Labyrinthitis results from an infection to the vestibulocochlear nerve. It
leads to Vertigo, Nausea. Everything you need to know about its symptoms, causes & treatment.

About the Disease

Labyrinthitis results from an infection of the inner ear. This inflammation results in damage to the vestibulocochlear nerve leading to Vertigo or dizziness, and loss of hearing. The inner ear consists of sacs and fluid-filled canals; this system is called labyrinth. Balance and Hearing are the critical functions of the labyrinth. The cochlea, a fluid-filled, snail-shaped structure is responsible for hearing. The Vestibular part of the inner ear controls balance It consists of three semicircular canals (which have fluid and hair cells)along with to sac-shaped structures the utricle and saccule these organs give information about the head movements. The signals travel from the labyrinth to the brain via the vestibulocochlear nerve.
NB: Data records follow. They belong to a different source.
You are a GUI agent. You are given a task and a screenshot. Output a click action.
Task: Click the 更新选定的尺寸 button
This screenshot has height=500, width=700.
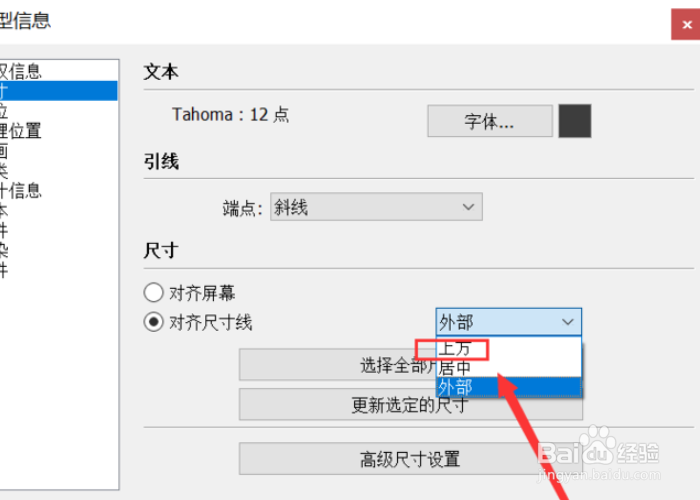[x=410, y=404]
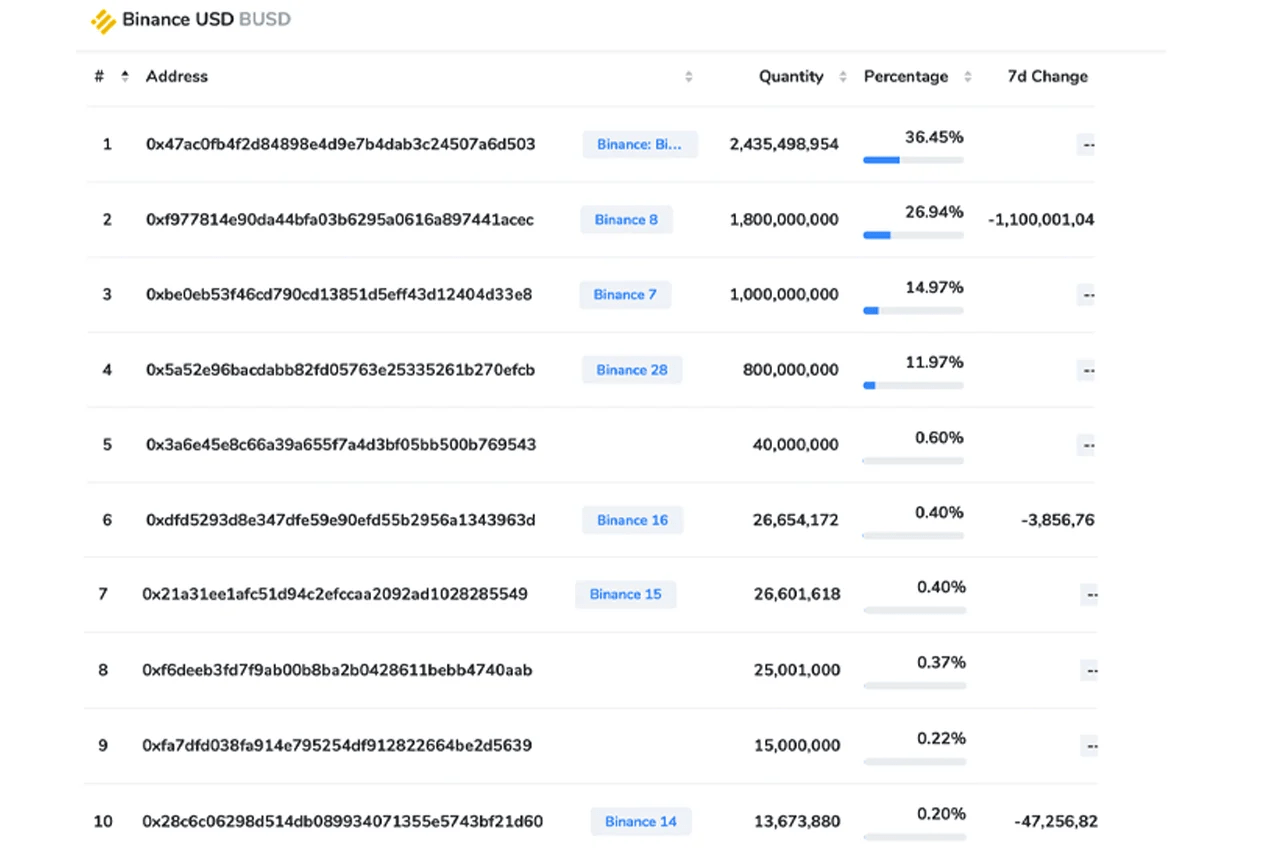Select the Binance 28 label tag

pos(632,370)
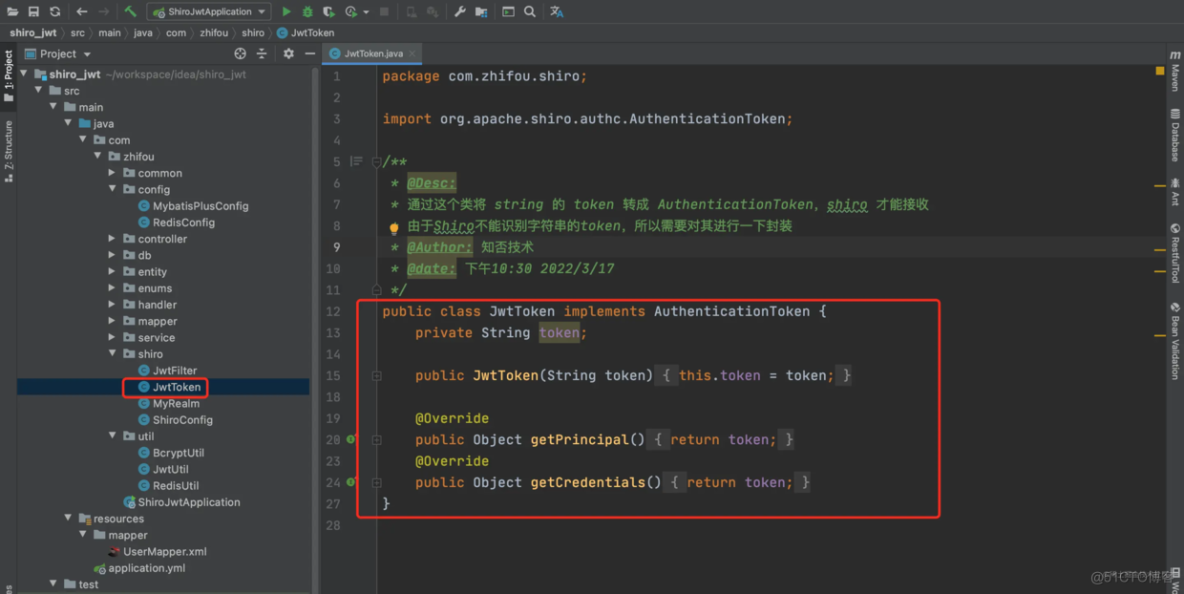This screenshot has height=594, width=1184.
Task: Expand the resources folder
Action: (68, 518)
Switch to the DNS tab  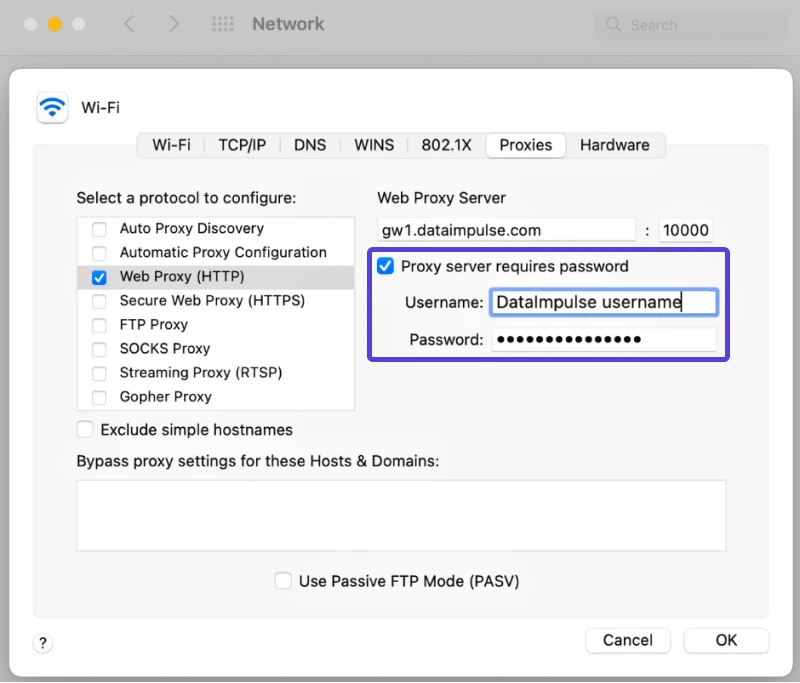(x=310, y=145)
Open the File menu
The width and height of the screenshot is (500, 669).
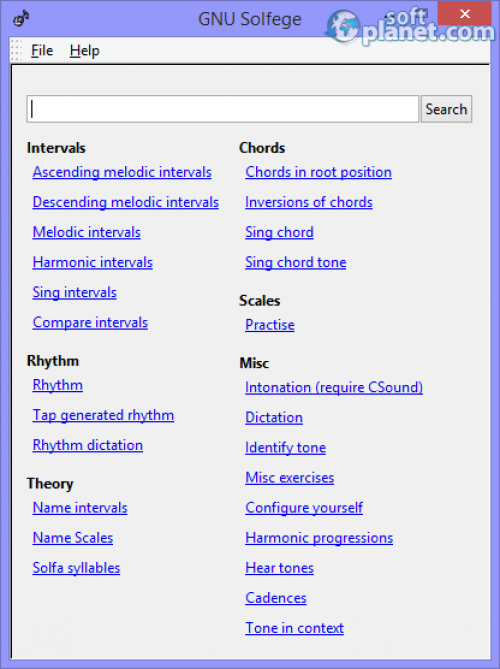point(42,50)
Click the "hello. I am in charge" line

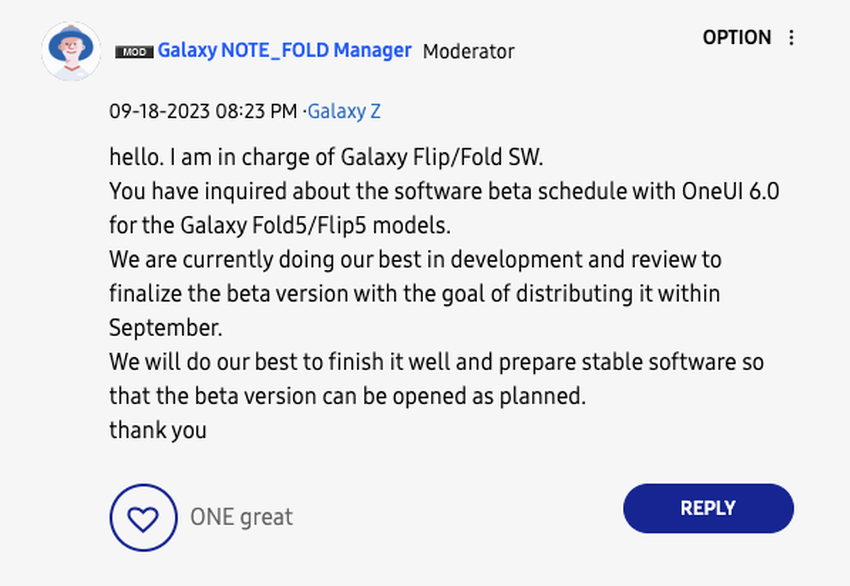[326, 157]
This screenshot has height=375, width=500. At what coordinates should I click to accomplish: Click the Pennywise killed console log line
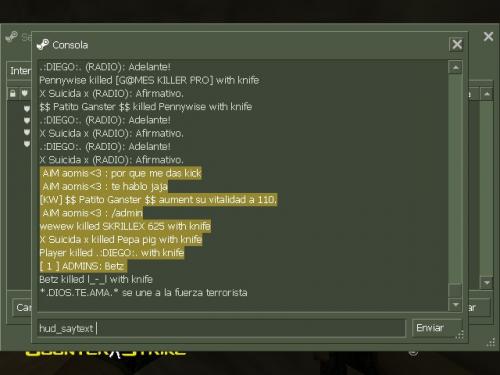coord(149,80)
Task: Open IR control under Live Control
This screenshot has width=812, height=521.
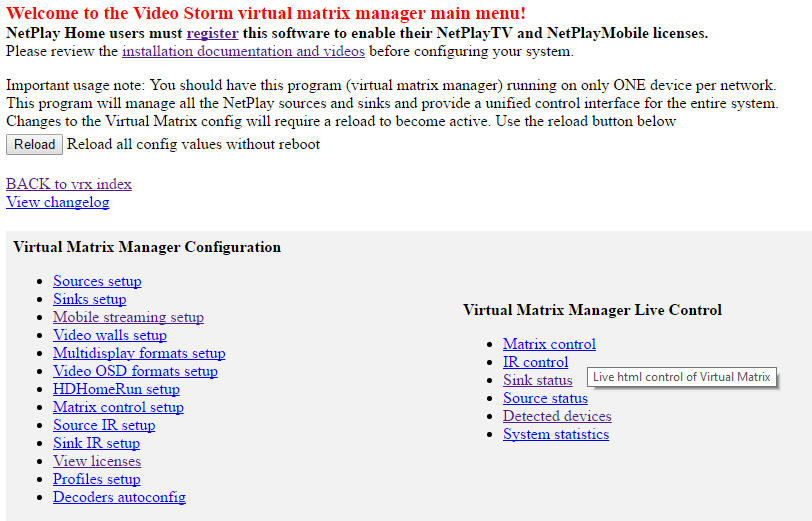Action: click(535, 362)
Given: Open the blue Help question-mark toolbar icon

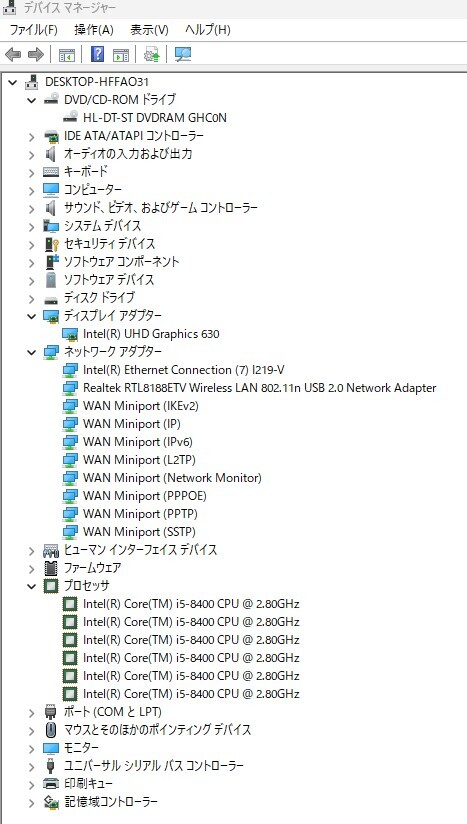Looking at the screenshot, I should point(97,54).
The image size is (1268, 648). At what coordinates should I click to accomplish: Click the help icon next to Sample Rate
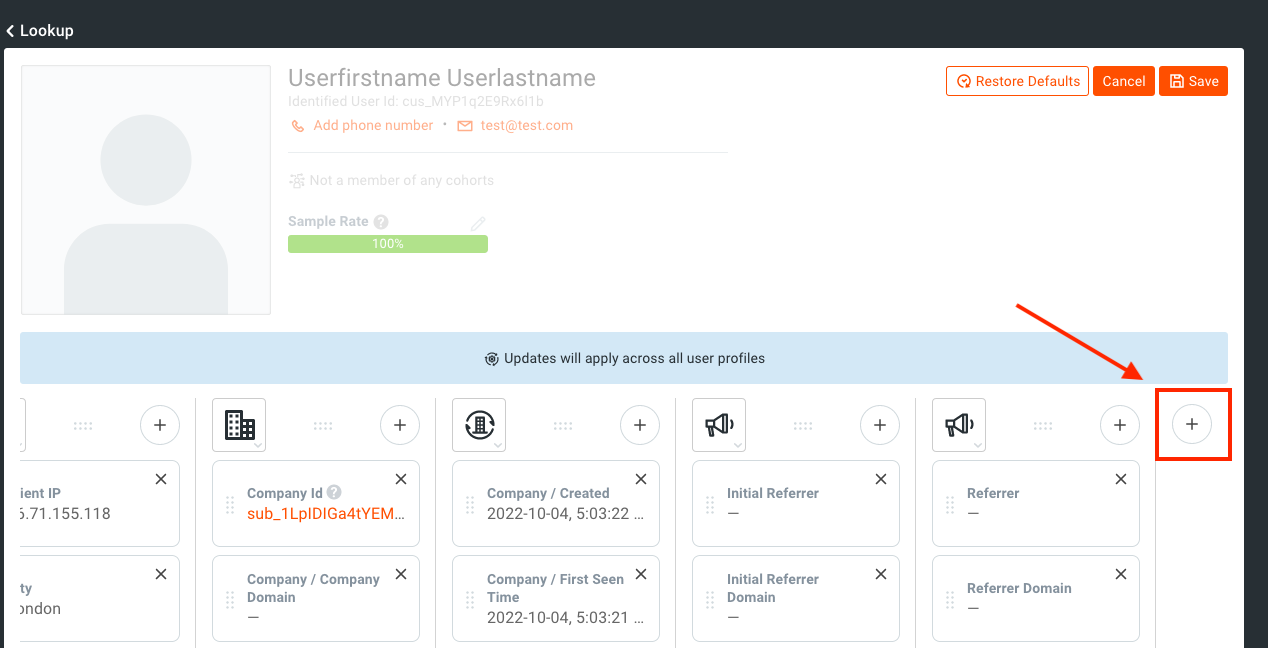[381, 222]

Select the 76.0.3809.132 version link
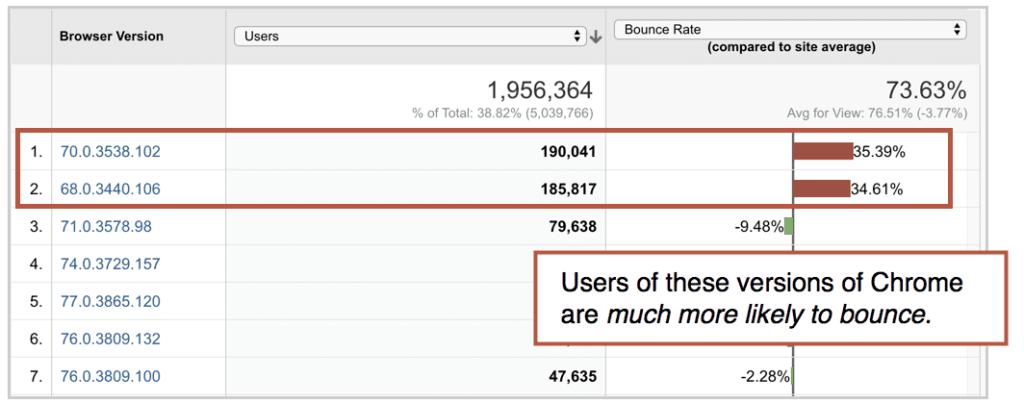point(110,339)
The vestibulocochlear nerve is the eighth cranial nerve and has two sections. One, the cochlear nerve that transmits signals regarding hearing and the other, the vestibular nerve that sends signals regarding balance. The brain integrates the signals transmitted by vestibular nerves of both ears to maintain balance. Labyrinthitis disrupts both cochlear and vestibular components of the inner ear.Thus, it affects both hearing and balancing abilities of the person, causing loss of hearing and disequilibrium or vertigo.

Signs & Symptoms

Symptoms of Labyrinthitis may include:

  • Vertigo – intense bouts of spinning lasting hours to days.
  • Hearing loss in the affected ear.
  • Tinnitus or ringing in one ear – persistent.
  • Giddiness or unsteadiness.
  • Nausea/Vomiting.
  • Difficulty in focusing eyes during head movement.

Diagnosis

Some vestibular tests like VNG, CCG, SVV and DVA along with audiometry will be required to arrive at the correct diagnosis of the condition.

Treatment

Your doctor may prescribe drugs that can reduce dizziness and nausea, and sedatives to allay the anxiety. These medicines should be given only for a short duration, that is, not more than three days.

Vestibular rehabilitation should be started at the earliest to get optimum results and achieve central compensation.